Stadtrat Filippo Leutenegger sprach von einem der grössten Zürcher der letzten Jahre: «Man kann erfolgreich sein, und doch bescheiden.» FCZ-Fans spannten vor Ort ein riesiges Transparent auf, wie im Letzigrundstadion.

Eine Schweizer Fussball-Legende

Jakob «Köbi» Kuhn war prägend für den Schweizer Fussball. Von 1960 bis 1977 spielte er für den FC Zürich, gewann dabei sechs Meisterschaften und fünfmal den Schweizer Cup. 1964 stand er mit dem FCZ gegen Real und 1977 gegen Liverpool im Meistercup-Halbfinal.

In seiner Karriere absolvierte er 63 Länderspiele, unter anderem im Nationalteam an der WM 1966 in England. Im Juni 2001 wurde Kuhn Nationaltrainer, er führte die Schweiz 2004 erstmals nach acht Jahren wieder an eine Europameisterschaft.

Einer der Grössten des Schweizer Fussballs ist gegangen: Am 26. November 2019 verstarb Köbi Kuhn im Alter von 76 Jahren . (Video: SDA)

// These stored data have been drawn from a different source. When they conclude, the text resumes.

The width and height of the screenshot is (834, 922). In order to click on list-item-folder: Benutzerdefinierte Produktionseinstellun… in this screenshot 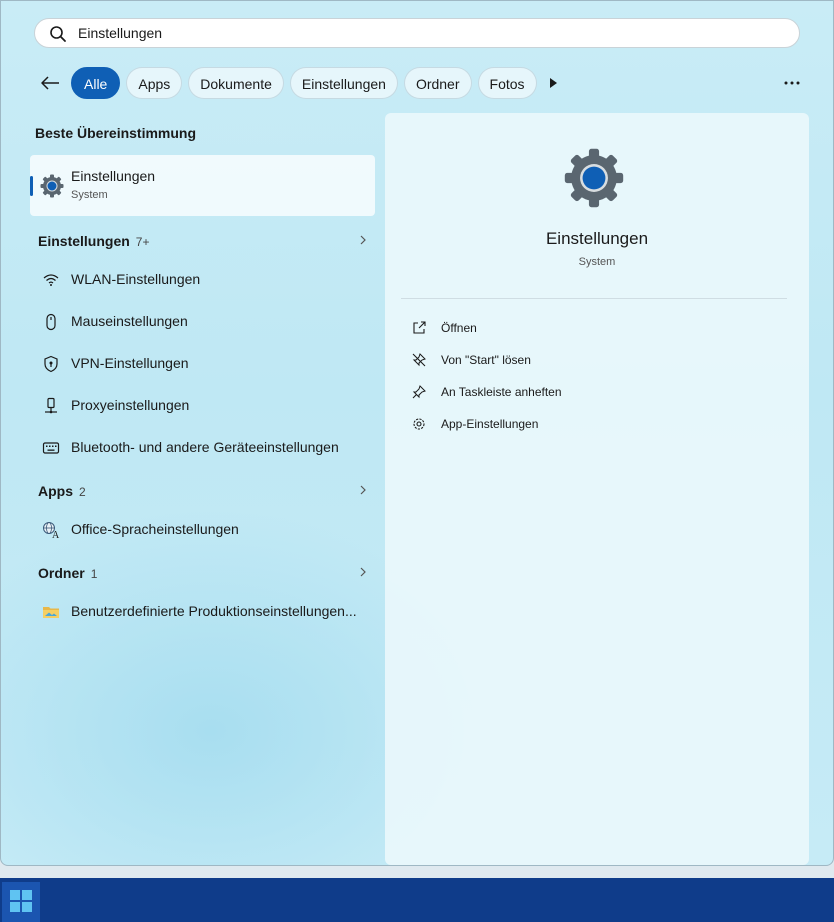, I will do `click(203, 612)`. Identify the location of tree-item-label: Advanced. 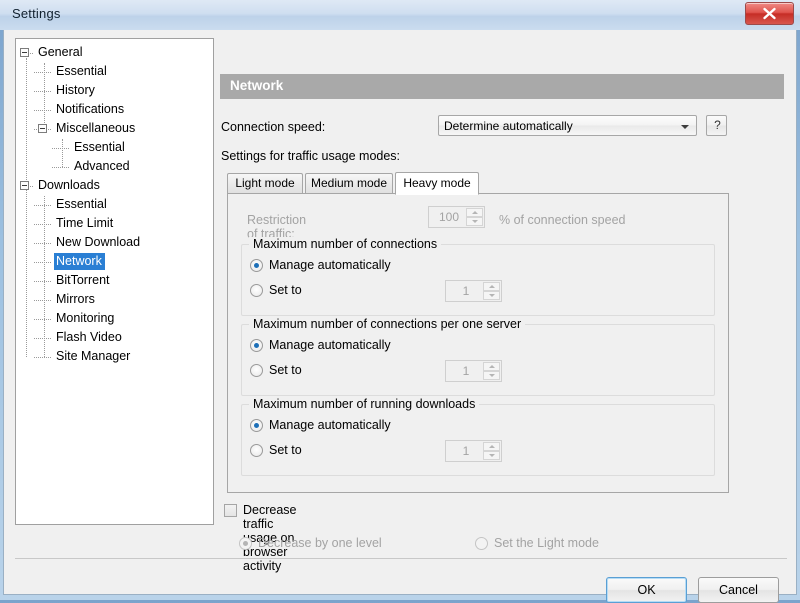
(102, 166). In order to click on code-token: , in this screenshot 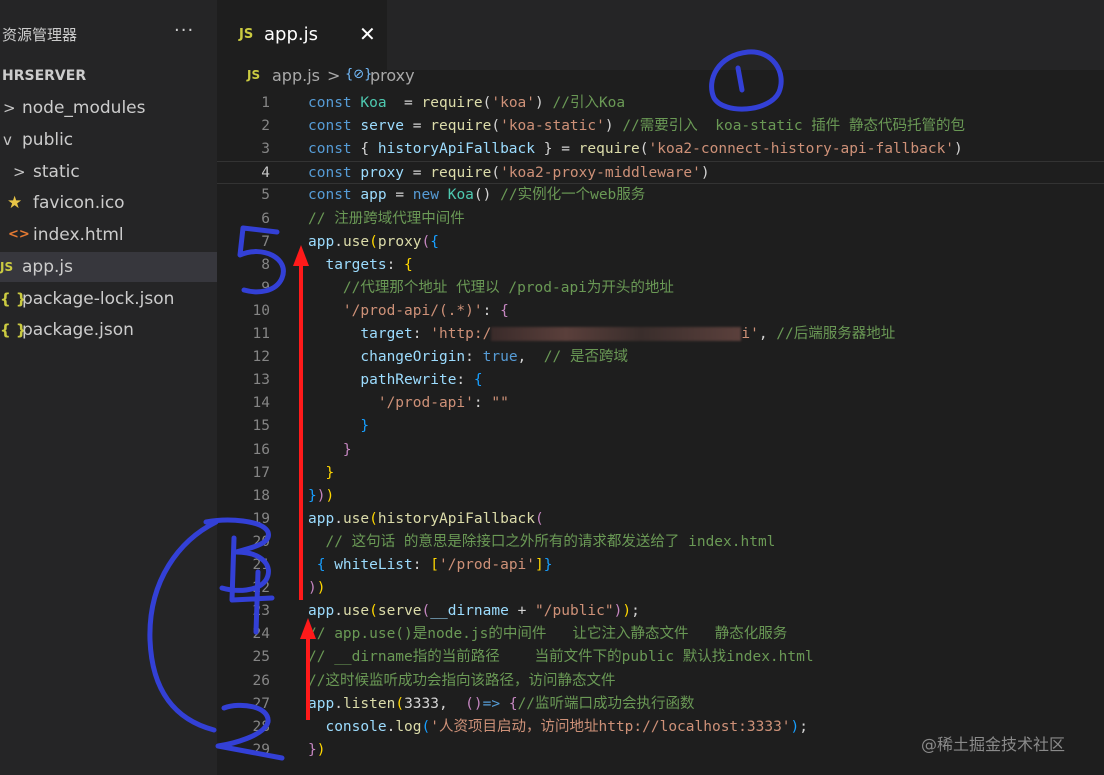, I will do `click(768, 334)`. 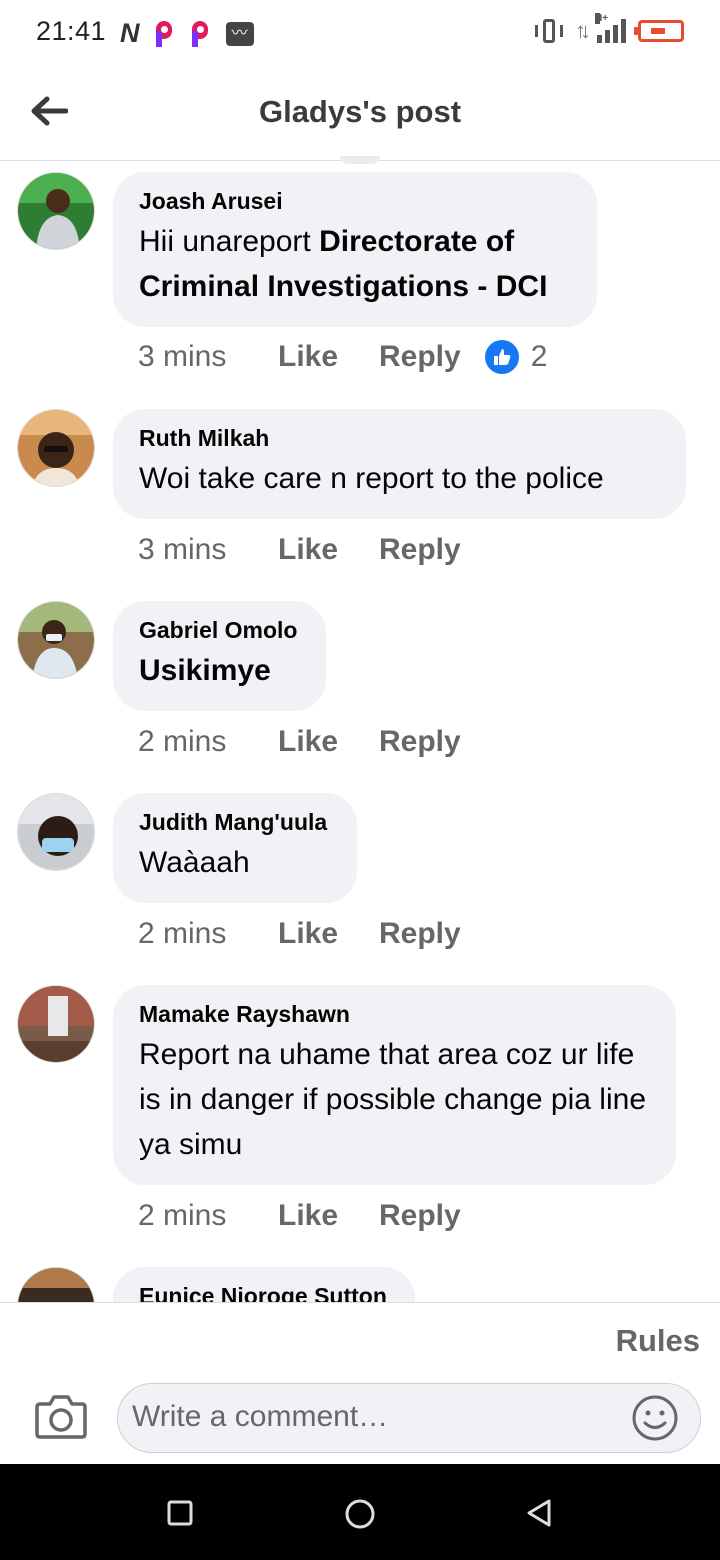 I want to click on status-time: 21:41, so click(x=72, y=31).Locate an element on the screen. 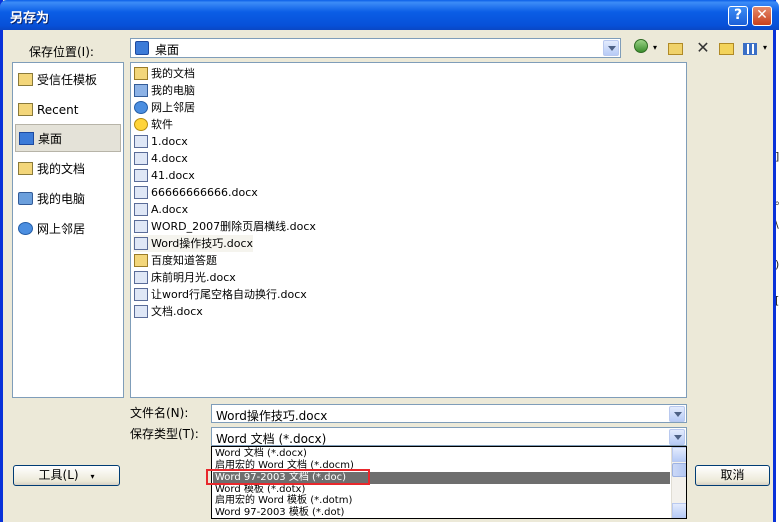 The height and width of the screenshot is (522, 783). filetype-select: Word 文档 (*.docx) is located at coordinates (449, 436).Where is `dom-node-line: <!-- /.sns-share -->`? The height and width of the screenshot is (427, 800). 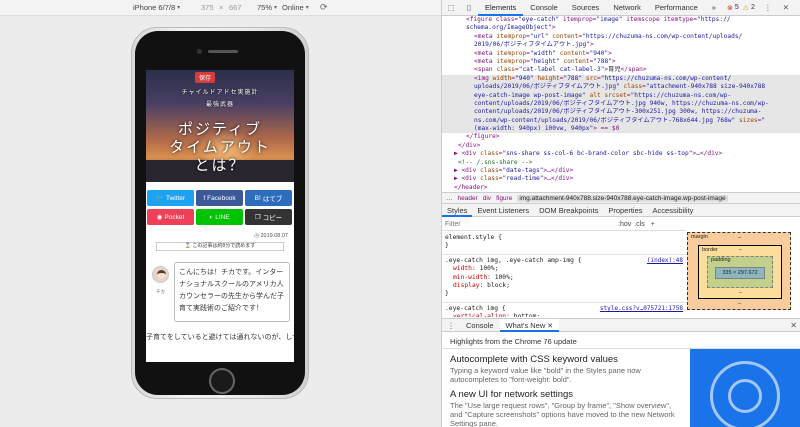 dom-node-line: <!-- /.sns-share --> is located at coordinates (621, 163).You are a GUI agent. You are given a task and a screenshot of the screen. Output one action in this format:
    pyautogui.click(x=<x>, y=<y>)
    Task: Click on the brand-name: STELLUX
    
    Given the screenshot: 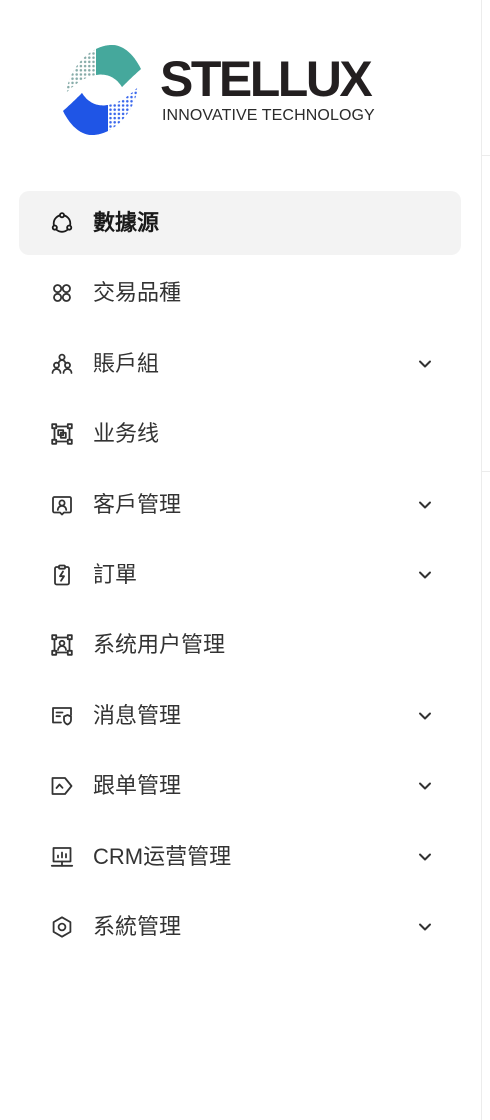 What is the action you would take?
    pyautogui.click(x=266, y=79)
    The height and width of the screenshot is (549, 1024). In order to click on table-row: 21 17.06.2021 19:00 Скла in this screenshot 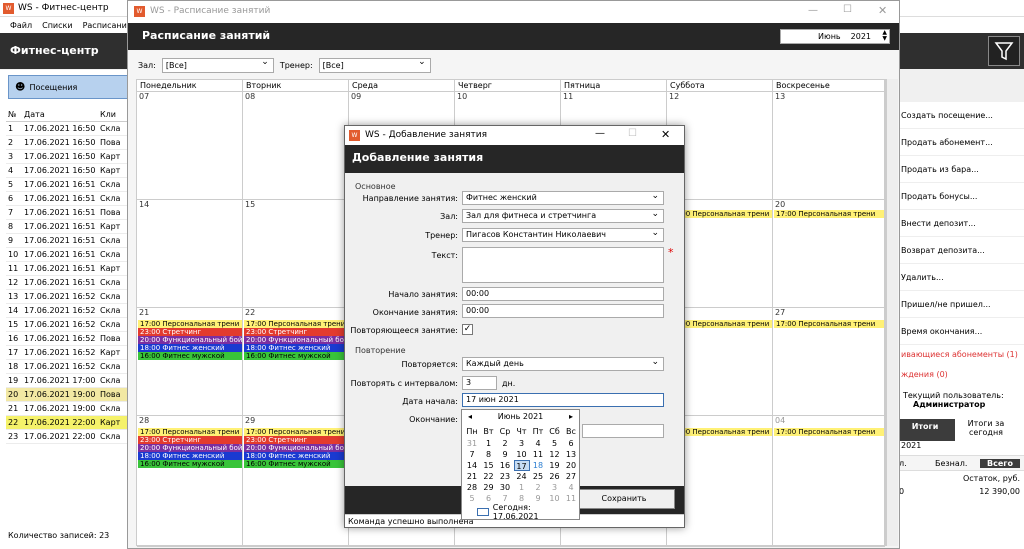, I will do `click(68, 409)`.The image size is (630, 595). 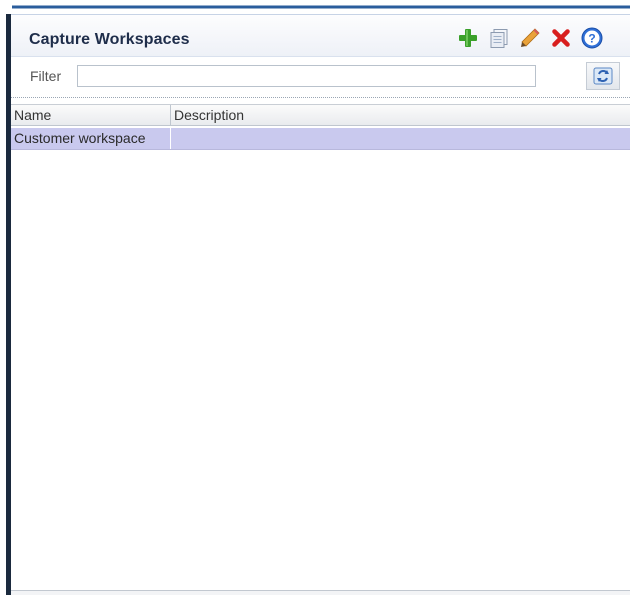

Auch die Qualifikation für die Weltmeisterschaft in Deutschland schaffte Kuhns Team nach einem unvergessenen Barrage-Spiele gegen die Türkei. An der WM selbst blieb die Nationalmannschaft ungeschlagen, kassierte kein Tor und schied im Penaltyschiessen des Achtelfinals gegen die Ukraine aus.

Im Januar 2007 wurde Köbi Kuhn zum «Schweizer des Jahres 2006» gewählt. Sein letztes grosses Turnier war die EM 2008 im eigenen Land. Danach wurde er durch Ottmar Hitzfeld ersetzt.